Extracted records:
>>>>>
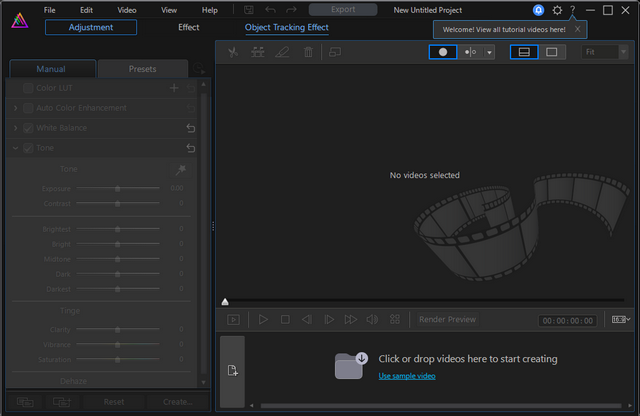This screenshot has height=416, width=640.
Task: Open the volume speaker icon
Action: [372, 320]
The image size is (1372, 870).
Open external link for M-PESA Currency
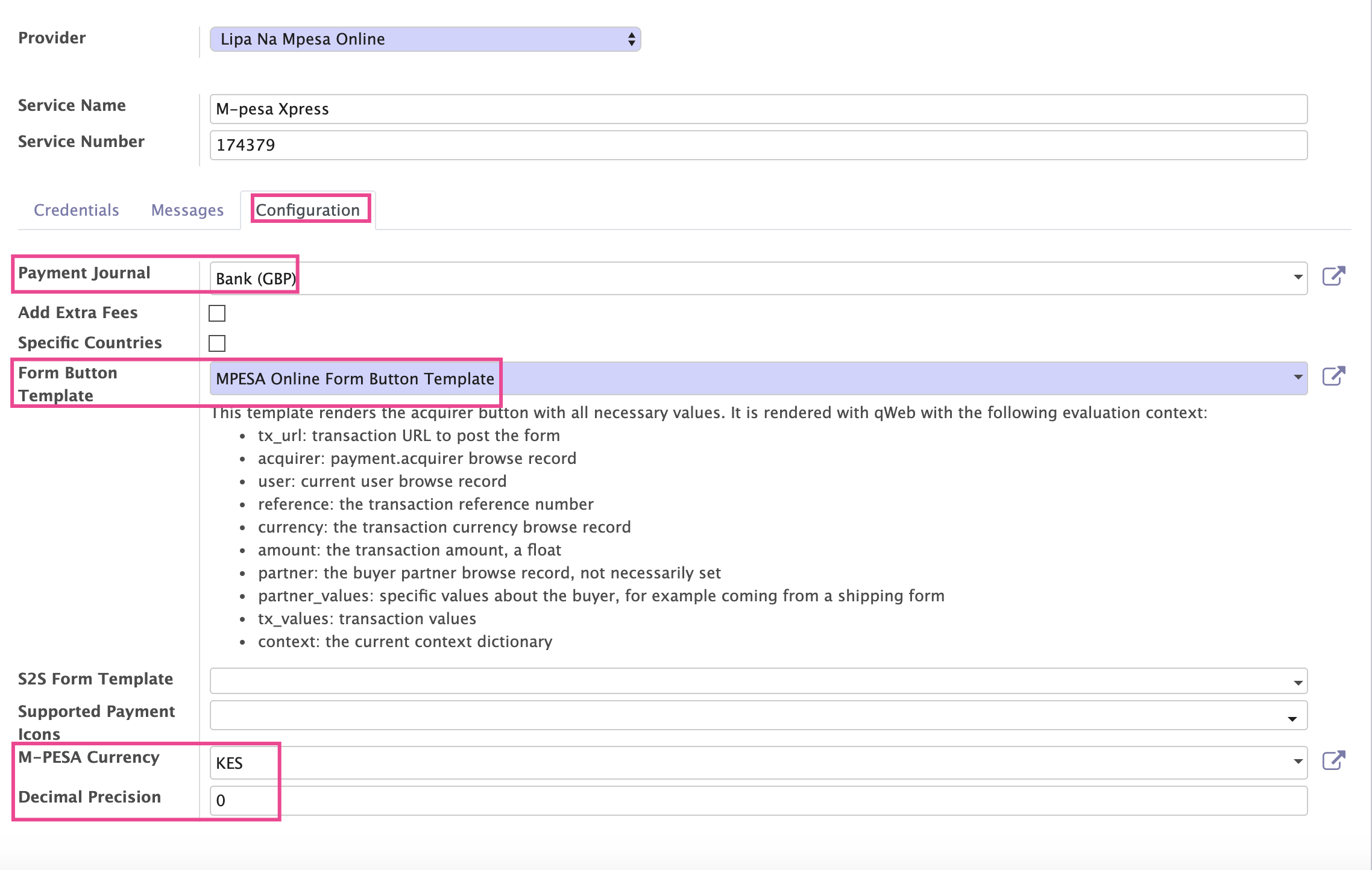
<<<<<
Task description
From the line that contains "The image size is (1372, 870)." down to the last line of the entries above, copy every line exactly and leave out the pictures.

Exercise response
The image size is (1372, 870).
Open external link for M-PESA Currency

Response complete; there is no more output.